Dataset entries
:::::
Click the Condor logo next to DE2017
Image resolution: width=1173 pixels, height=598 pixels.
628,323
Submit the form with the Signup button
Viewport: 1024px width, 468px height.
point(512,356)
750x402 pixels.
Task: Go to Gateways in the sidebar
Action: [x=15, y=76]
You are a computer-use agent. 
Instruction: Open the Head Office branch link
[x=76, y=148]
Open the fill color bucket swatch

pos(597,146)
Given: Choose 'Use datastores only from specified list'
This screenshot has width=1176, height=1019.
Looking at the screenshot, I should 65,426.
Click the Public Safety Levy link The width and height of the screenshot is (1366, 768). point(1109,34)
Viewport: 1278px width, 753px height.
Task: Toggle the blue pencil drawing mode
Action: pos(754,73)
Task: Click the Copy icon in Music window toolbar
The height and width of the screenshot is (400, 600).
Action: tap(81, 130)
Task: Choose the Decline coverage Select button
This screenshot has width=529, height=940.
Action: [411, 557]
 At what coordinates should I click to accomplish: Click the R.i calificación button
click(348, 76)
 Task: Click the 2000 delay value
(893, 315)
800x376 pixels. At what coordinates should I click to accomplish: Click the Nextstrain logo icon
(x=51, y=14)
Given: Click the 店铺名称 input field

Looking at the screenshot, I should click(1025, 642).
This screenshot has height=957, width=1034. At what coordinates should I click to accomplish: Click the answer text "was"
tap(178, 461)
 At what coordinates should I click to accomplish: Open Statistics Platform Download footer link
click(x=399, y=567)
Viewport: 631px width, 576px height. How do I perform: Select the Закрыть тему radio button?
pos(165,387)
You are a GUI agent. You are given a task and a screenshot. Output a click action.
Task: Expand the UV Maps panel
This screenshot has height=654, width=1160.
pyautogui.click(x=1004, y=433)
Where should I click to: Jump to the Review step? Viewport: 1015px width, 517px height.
:::::
▸ **Action item**:
Once you have read the records above, set each one down again exactly.

▸ **Output**:
Click the Condor logo next to DE2017
Image resolution: width=1173 pixels, height=598 pixels.
628,323
Submit the form with the Signup button
Viewport: 1024px width, 468px height.
point(512,356)
750x402 pixels.
Task: Go to Gateways in the sidebar
Action: [x=15, y=76]
You are a computer-use agent. 
Instruction: Open the Head Office branch link
[x=76, y=148]
Open the fill color bucket swatch

pos(597,146)
Given: Choose 'Use datastores only from specified list'
This screenshot has width=1176, height=1019.
Looking at the screenshot, I should 65,426.
Click the Public Safety Levy link The width and height of the screenshot is (1366, 768). point(1109,34)
Viewport: 1278px width, 753px height.
Task: Toggle the blue pencil drawing mode
Action: pos(754,73)
Task: Click the Copy icon in Music window toolbar
The height and width of the screenshot is (400, 600).
Action: tap(81, 130)
Task: Choose the Decline coverage Select button
This screenshot has width=529, height=940.
Action: [411, 557]
 At what coordinates should I click to accomplish: Click the R.i calificación button
click(348, 76)
 Task: Click the 2000 delay value
(893, 315)
800x376 pixels. At what coordinates should I click to accomplish: Click the Nextstrain logo icon
(x=51, y=14)
Given: Click the 店铺名称 input field

Looking at the screenshot, I should click(1025, 642).
This screenshot has height=957, width=1034. At what coordinates should I click to accomplish: Click the answer text "was"
tap(178, 461)
 At what coordinates should I click to accomplish: Open Statistics Platform Download footer link
click(x=399, y=567)
Viewport: 631px width, 576px height. How do I perform: Select the Закрыть тему radio button?
pos(165,387)
You are a GUI agent. You are given a task and a screenshot. Output a click action.
Task: Expand the UV Maps panel
This screenshot has height=654, width=1160.
pyautogui.click(x=1004, y=433)
Where should I click to: Jump to the Review step? Viewport: 1015px width, 517px height.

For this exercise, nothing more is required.